[WHAT THIS TASK INVOLVES]
Look through the entries below. Report each line that has the word "under" in it.

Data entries
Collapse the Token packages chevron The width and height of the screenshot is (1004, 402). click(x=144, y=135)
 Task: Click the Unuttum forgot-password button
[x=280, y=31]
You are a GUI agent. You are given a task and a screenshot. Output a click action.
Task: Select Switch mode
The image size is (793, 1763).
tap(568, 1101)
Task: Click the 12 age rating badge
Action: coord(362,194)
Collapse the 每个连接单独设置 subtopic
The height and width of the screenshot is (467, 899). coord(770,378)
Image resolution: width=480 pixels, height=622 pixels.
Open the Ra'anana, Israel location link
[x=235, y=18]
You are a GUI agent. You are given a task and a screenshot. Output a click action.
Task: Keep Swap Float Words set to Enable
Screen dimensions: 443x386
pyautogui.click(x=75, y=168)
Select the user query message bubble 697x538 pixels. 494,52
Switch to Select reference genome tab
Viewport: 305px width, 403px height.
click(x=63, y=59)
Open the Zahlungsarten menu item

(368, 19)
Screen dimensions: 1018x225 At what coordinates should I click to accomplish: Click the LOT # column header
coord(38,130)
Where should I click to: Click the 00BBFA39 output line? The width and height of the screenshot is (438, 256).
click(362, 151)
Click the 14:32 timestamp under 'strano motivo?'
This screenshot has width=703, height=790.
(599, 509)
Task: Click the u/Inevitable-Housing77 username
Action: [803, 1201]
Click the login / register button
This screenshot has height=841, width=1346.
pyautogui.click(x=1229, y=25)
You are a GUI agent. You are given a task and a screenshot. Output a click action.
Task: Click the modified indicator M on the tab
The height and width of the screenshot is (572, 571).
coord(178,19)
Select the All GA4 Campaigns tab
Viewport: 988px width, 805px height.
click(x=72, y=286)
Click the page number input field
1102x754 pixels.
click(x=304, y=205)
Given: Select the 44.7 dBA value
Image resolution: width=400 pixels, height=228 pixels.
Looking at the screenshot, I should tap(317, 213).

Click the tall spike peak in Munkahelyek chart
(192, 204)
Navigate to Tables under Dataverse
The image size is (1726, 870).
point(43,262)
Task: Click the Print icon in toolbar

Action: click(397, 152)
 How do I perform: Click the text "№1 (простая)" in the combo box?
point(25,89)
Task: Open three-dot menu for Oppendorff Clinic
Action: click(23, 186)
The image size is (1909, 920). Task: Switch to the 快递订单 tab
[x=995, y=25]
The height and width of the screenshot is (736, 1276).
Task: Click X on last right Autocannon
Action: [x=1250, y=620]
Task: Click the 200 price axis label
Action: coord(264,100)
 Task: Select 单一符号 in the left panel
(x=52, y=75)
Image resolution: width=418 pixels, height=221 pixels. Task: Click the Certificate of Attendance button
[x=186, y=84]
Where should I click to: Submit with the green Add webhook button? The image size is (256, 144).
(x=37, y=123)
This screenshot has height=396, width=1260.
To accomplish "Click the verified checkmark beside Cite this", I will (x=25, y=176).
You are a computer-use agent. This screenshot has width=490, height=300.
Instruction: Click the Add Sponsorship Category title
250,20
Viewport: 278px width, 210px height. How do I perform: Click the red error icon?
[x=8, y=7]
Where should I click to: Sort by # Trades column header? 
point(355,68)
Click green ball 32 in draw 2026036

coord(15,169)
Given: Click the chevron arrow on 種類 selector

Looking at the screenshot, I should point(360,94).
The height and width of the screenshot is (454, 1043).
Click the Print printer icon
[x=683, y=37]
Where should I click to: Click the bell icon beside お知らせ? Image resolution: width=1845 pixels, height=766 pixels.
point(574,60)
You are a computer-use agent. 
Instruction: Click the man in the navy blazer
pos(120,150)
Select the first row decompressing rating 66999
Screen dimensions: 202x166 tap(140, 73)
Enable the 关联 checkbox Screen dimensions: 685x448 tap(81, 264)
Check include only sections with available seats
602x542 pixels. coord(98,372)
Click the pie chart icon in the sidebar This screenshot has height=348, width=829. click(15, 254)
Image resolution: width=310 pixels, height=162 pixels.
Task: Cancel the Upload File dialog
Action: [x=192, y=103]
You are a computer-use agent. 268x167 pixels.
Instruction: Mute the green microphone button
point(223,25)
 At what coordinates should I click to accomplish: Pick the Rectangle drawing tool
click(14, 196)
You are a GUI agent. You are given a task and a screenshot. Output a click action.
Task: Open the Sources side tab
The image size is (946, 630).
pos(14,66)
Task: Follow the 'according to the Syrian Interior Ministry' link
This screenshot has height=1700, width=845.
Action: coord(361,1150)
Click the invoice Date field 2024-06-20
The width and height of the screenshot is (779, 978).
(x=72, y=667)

[RESPONSE AREA]
Click the 14:32 timestamp under 'strano motivo?'
Navigate to Tables under Dataverse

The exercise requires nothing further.